Rewrite the stretch of the listing from the line containing "You are a computer-use agent." through the end of the listing, renaming "stake" to "wager" and keeping everything else the same. Leave the pictures out of your answer.
-- begin --
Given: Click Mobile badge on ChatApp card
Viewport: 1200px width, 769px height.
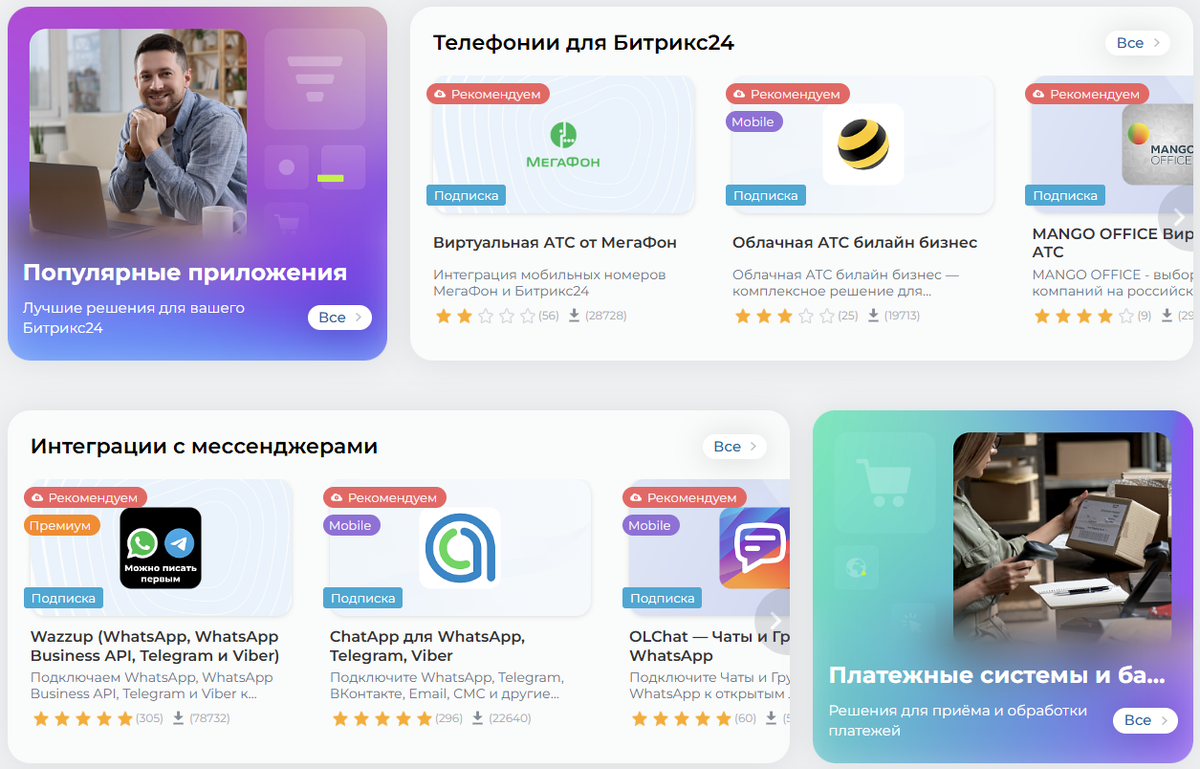Looking at the screenshot, I should (x=351, y=525).
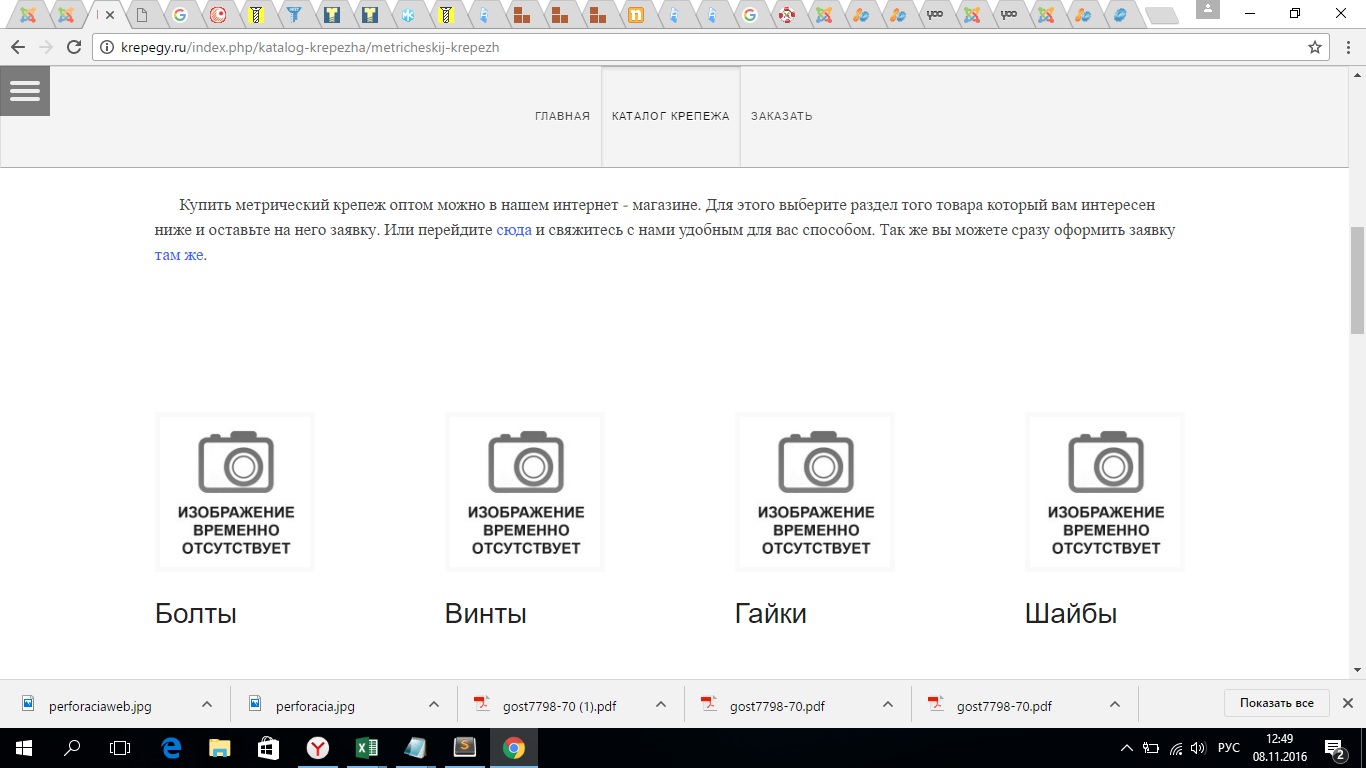Expand options for perforacia.jpg download

tap(434, 704)
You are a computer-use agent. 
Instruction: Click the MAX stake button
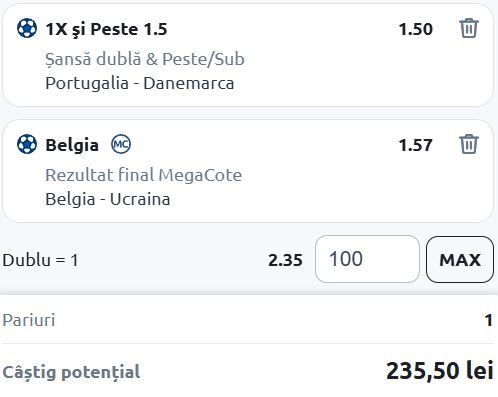[x=460, y=259]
-- end --
Output of the task:
You are a computer-use agent. 
Instruction: Click the MAX wager button
[x=460, y=259]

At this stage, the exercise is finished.